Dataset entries
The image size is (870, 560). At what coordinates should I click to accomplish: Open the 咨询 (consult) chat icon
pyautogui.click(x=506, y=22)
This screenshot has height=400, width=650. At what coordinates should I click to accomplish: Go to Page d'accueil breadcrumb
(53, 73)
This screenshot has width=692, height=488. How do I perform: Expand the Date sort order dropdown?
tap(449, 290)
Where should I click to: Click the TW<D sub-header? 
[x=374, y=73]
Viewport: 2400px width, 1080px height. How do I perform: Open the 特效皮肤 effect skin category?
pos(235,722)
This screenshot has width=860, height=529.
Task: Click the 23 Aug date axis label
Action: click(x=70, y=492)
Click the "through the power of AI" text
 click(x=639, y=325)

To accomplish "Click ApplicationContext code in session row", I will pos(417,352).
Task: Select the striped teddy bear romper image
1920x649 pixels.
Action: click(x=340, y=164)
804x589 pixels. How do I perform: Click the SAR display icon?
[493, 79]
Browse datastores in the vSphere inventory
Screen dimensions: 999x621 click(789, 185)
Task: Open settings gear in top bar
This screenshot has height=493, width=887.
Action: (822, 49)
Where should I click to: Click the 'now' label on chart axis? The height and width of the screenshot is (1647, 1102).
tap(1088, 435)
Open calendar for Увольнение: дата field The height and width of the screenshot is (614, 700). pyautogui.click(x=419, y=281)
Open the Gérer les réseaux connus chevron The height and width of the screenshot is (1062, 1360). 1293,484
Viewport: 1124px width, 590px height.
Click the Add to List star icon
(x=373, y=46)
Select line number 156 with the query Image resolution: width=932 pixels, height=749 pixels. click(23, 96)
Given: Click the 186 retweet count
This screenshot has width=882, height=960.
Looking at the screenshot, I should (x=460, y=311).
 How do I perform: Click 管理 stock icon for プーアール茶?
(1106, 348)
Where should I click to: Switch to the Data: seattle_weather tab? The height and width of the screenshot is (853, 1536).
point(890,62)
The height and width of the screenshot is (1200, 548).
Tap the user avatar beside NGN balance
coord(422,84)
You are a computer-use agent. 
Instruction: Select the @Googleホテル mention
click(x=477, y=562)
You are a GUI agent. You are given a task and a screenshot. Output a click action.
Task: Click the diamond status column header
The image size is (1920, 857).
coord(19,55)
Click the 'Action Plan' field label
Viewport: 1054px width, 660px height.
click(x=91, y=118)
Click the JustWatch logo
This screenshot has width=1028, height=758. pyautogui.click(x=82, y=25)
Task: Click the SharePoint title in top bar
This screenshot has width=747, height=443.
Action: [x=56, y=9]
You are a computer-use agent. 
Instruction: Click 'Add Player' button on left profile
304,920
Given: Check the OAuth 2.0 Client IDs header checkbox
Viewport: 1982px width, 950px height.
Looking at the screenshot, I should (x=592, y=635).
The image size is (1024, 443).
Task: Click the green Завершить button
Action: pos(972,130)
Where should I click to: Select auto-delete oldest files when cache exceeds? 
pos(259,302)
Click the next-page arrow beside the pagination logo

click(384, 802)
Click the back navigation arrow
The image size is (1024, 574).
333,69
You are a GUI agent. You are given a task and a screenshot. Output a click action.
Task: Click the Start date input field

**Assignment:**
Check every line of the data, and copy the ones that contain "field".

**Output of the task:**
Open calendar for Увольнение: дата field The height and width of the screenshot is (614, 700). pyautogui.click(x=419, y=281)
Click the 'Action Plan' field label
Task: Click the Start date input field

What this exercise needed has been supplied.